**STATED TASK**
Recast the records below as a Markdown table with two columns, Index and Text. Give each nonblank line its own numbered row, and skip blank lines.
____________
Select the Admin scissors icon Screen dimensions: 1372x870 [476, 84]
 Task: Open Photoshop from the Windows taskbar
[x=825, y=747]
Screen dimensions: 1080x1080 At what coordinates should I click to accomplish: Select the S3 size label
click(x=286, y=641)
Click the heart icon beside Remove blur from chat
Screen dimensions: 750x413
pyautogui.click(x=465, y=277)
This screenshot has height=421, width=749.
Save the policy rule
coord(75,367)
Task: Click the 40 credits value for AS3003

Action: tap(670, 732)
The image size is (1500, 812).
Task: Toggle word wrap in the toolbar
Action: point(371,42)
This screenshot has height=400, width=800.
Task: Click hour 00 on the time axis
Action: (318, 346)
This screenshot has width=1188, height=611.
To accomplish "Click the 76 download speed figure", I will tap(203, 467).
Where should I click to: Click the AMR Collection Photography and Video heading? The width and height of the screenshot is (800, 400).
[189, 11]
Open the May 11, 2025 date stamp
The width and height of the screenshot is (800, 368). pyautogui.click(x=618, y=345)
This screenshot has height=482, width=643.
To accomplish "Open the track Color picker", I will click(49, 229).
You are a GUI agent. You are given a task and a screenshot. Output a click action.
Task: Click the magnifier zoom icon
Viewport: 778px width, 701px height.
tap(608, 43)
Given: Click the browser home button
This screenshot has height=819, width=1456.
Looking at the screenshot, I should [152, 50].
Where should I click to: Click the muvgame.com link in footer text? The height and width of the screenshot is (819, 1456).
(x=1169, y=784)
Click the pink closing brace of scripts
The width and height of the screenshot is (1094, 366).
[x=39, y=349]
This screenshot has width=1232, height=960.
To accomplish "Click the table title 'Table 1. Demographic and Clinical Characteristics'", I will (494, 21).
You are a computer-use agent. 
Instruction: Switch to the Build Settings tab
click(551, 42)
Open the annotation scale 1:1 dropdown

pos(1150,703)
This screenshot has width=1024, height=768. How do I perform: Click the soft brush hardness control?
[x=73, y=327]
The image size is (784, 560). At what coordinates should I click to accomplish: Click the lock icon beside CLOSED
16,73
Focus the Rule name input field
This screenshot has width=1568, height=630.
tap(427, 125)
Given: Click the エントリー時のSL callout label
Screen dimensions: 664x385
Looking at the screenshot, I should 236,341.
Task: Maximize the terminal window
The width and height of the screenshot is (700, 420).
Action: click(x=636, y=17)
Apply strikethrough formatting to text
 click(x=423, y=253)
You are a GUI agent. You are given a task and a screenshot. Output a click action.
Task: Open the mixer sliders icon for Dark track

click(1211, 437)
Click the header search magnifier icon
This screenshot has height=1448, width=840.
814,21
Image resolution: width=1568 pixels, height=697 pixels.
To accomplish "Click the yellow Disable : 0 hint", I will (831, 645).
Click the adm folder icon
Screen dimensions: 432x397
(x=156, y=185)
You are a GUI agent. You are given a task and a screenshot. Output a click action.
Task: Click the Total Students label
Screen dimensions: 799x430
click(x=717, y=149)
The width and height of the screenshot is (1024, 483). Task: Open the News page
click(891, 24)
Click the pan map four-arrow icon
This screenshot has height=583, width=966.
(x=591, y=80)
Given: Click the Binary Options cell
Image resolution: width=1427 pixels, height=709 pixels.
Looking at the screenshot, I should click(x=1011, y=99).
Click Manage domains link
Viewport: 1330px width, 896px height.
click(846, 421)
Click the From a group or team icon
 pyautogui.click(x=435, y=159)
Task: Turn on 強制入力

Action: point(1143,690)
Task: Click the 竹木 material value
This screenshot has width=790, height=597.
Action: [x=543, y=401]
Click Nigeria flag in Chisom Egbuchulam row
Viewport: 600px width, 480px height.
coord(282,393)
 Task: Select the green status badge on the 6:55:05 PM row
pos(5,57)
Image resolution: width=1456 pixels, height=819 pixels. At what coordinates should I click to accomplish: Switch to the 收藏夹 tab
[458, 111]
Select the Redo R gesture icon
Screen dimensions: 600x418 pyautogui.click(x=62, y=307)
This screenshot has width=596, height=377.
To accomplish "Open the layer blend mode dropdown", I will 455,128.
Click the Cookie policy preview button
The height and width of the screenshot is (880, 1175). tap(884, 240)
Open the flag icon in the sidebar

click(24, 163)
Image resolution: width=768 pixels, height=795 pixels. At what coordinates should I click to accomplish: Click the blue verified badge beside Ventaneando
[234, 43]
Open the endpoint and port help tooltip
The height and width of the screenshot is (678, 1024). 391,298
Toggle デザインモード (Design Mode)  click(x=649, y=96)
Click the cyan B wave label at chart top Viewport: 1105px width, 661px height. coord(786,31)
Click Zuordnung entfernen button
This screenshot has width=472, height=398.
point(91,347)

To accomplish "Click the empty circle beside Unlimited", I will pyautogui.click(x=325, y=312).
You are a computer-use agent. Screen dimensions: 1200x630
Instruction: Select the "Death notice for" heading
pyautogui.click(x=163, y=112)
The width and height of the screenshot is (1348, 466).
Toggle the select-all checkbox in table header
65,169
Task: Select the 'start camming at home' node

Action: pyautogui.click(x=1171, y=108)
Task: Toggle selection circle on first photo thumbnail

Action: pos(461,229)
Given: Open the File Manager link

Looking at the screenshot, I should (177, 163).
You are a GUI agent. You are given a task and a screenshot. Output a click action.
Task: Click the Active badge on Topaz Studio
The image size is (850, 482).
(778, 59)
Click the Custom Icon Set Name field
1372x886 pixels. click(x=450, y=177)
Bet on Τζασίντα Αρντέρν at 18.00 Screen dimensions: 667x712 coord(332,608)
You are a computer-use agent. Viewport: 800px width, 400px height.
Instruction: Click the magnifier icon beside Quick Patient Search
____________
**EXERCISE ANSWER**
| Index | Text |
|---|---|
| 1 | Select the Admin scissors icon Screen dimensions: 1372x870 [476, 84] |
| 2 |  Task: Open Photoshop from the Windows taskbar |
| 3 | [x=825, y=747] |
| 4 | Screen dimensions: 1080x1080 At what coordinates should I click to accomplish: Select the S3 size label |
| 5 | click(x=286, y=641) |
| 6 | Click the heart icon beside Remove blur from chat |
| 7 | Screen dimensions: 750x413 |
| 8 | pyautogui.click(x=465, y=277) |
| 9 | This screenshot has height=421, width=749. |
| 10 | Save the policy rule |
| 11 | coord(75,367) |
| 12 | Task: Click the 40 credits value for AS3003 |
| 13 | Action: tap(670, 732) |
| 14 | The image size is (1500, 812). |
| 15 | Task: Toggle word wrap in the toolbar |
| 16 | Action: point(371,42) |
| 17 | This screenshot has height=400, width=800. |
| 18 | Task: Click hour 00 on the time axis |
| 19 | Action: (318, 346) |
| 20 | This screenshot has width=1188, height=611. |
| 21 | To accomplish "Click the 76 download speed figure", I will tap(203, 467). |
| 22 | Where should I click to: Click the AMR Collection Photography and Video heading? The width and height of the screenshot is (800, 400). |
| 23 | [189, 11] |
| 24 | Open the May 11, 2025 date stamp |
| 25 | The width and height of the screenshot is (800, 368). pyautogui.click(x=618, y=345) |
| 26 | This screenshot has height=482, width=643. |
| 27 | To accomplish "Open the track Color picker", I will click(49, 229). |
| 28 | You are a GUI agent. You are given a task and a screenshot. Output a click action. |
| 29 | Task: Click the magnifier zoom icon |
| 30 | Viewport: 778px width, 701px height. |
| 31 | tap(608, 43) |
| 32 | Given: Click the browser home button |
| 33 | This screenshot has height=819, width=1456. |
| 34 | Looking at the screenshot, I should [152, 50]. |
| 35 | Where should I click to: Click the muvgame.com link in footer text? The height and width of the screenshot is (819, 1456). |
| 36 | (x=1169, y=784) |
| 37 | Click the pink closing brace of scripts |
| 38 | The width and height of the screenshot is (1094, 366). |
| 39 | [x=39, y=349] |
| 40 | This screenshot has width=1232, height=960. |
| 41 | To accomplish "Click the table title 'Table 1. Demographic and Clinical Characteristics'", I will (494, 21). |
| 42 | You are a computer-use agent.  |
| 43 | Instruction: Switch to the Build Settings tab |
| 44 | click(551, 42) |
| 45 | Open the annotation scale 1:1 dropdown |
| 46 | pos(1150,703) |
| 47 | This screenshot has width=1024, height=768. How do I perform: Click the soft brush hardness control? |
| 48 | [x=73, y=327] |
| 49 | The image size is (784, 560). At what coordinates should I click to accomplish: Click the lock icon beside CLOSED |
| 50 | 16,73 |
| 51 | Focus the Rule name input field |
| 52 | This screenshot has width=1568, height=630. |
| 53 | tap(427, 125) |
| 54 | Given: Click the エントリー時のSL callout label |
| 55 | Screen dimensions: 664x385 |
| 56 | Looking at the screenshot, I should 236,341. |
| 57 | Task: Maximize the terminal window |
| 58 | The width and height of the screenshot is (700, 420). |
| 59 | Action: click(x=636, y=17) |
| 60 | Apply strikethrough formatting to text |
| 61 |  click(x=423, y=253) |
| 62 | You are a GUI agent. You are given a task and a screenshot. Output a click action. |
| 63 | Task: Open the mixer sliders icon for Dark track |
| 64 | click(1211, 437) |
| 65 | Click the header search magnifier icon |
| 66 | This screenshot has height=1448, width=840. |
| 67 | 814,21 |
| 68 | Image resolution: width=1568 pixels, height=697 pixels. |
| 69 | To accomplish "Click the yellow Disable : 0 hint", I will (831, 645). |
| 70 | Click the adm folder icon |
| 71 | Screen dimensions: 432x397 |
| 72 | (x=156, y=185) |
| 73 | You are a GUI agent. You are given a task and a screenshot. Output a click action. |
| 74 | Task: Click the Total Students label |
| 75 | Screen dimensions: 799x430 |
| 76 | click(x=717, y=149) |
| 77 | The width and height of the screenshot is (1024, 483). Task: Open the News page |
| 78 | click(891, 24) |
| 79 | Click the pan map four-arrow icon |
| 80 | This screenshot has height=583, width=966. |
| 81 | (x=591, y=80) |
| 82 | Given: Click the Binary Options cell |
| 83 | Image resolution: width=1427 pixels, height=709 pixels. |
| 84 | Looking at the screenshot, I should click(x=1011, y=99). |
| 85 | Click Manage domains link |
| 86 | Viewport: 1330px width, 896px height. |
| 87 | click(846, 421) |
| 88 | Click the From a group or team icon |
| 89 |  pyautogui.click(x=435, y=159) |
| 90 | Task: Turn on 強制入力 |
| 91 | Action: point(1143,690) |
| 92 | Task: Click the 竹木 material value |
| 93 | This screenshot has width=790, height=597. |
| 94 | Action: [x=543, y=401] |
| 95 | Click Nigeria flag in Chisom Egbuchulam row |
| 96 | Viewport: 600px width, 480px height. |
| 97 | coord(282,393) |
| 98 |  Task: Select the green status badge on the 6:55:05 PM row |
| 99 | pos(5,57) |
| 100 | Image resolution: width=1456 pixels, height=819 pixels. At what coordinates should I click to accomplish: Switch to the 收藏夹 tab |
| 101 | [458, 111] |
| 102 | Select the Redo R gesture icon |
| 103 | Screen dimensions: 600x418 pyautogui.click(x=62, y=307) |
| 104 | This screenshot has width=596, height=377. |
| 105 | To accomplish "Open the layer blend mode dropdown", I will 455,128. |
| 106 | Click the Cookie policy preview button |
| 107 | The height and width of the screenshot is (880, 1175). tap(884, 240) |
| 108 | Open the flag icon in the sidebar |
| 109 | click(24, 163) |
| 110 | Image resolution: width=768 pixels, height=795 pixels. At what coordinates should I click to accomplish: Click the blue verified badge beside Ventaneando |
| 111 | [234, 43] |
| 112 | Open the endpoint and port help tooltip |
| 113 | The height and width of the screenshot is (678, 1024). 391,298 |
| 114 | Toggle デザインモード (Design Mode)  click(x=649, y=96) |
| 115 | Click the cyan B wave label at chart top Viewport: 1105px width, 661px height. coord(786,31) |
| 116 | Click Zuordnung entfernen button |
| 117 | This screenshot has width=472, height=398. |
| 118 | point(91,347) |
| 119 | To accomplish "Click the empty circle beside Unlimited", I will pyautogui.click(x=325, y=312). |
| 120 | You are a computer-use agent. Screen dimensions: 1200x630 |
| 121 | Instruction: Select the "Death notice for" heading |
| 122 | pyautogui.click(x=163, y=112) |
| 123 | The width and height of the screenshot is (1348, 466). |
| 124 | Toggle the select-all checkbox in table header |
| 125 | 65,169 |
| 126 | Task: Select the 'start camming at home' node |
| 127 | Action: pyautogui.click(x=1171, y=108) |
| 128 | Task: Toggle selection circle on first photo thumbnail |
| 129 | Action: pos(461,229) |
| 130 | Given: Open the File Manager link |
| 131 | Looking at the screenshot, I should (177, 163). |
| 132 | You are a GUI agent. You are given a task and a screenshot. Output a click action. |
| 133 | Task: Click the Active badge on Topaz Studio |
| 134 | The image size is (850, 482). |
| 135 | (778, 59) |
| 136 | Click the Custom Icon Set Name field |
| 137 | 1372x886 pixels. click(x=450, y=177) |
| 138 | Bet on Τζασίντα Αρντέρν at 18.00 Screen dimensions: 667x712 coord(332,608) |
| 139 | You are a computer-use agent. Viewport: 800px width, 400px height. |
| 140 | Instruction: Click the magnifier icon beside Quick Patient Search |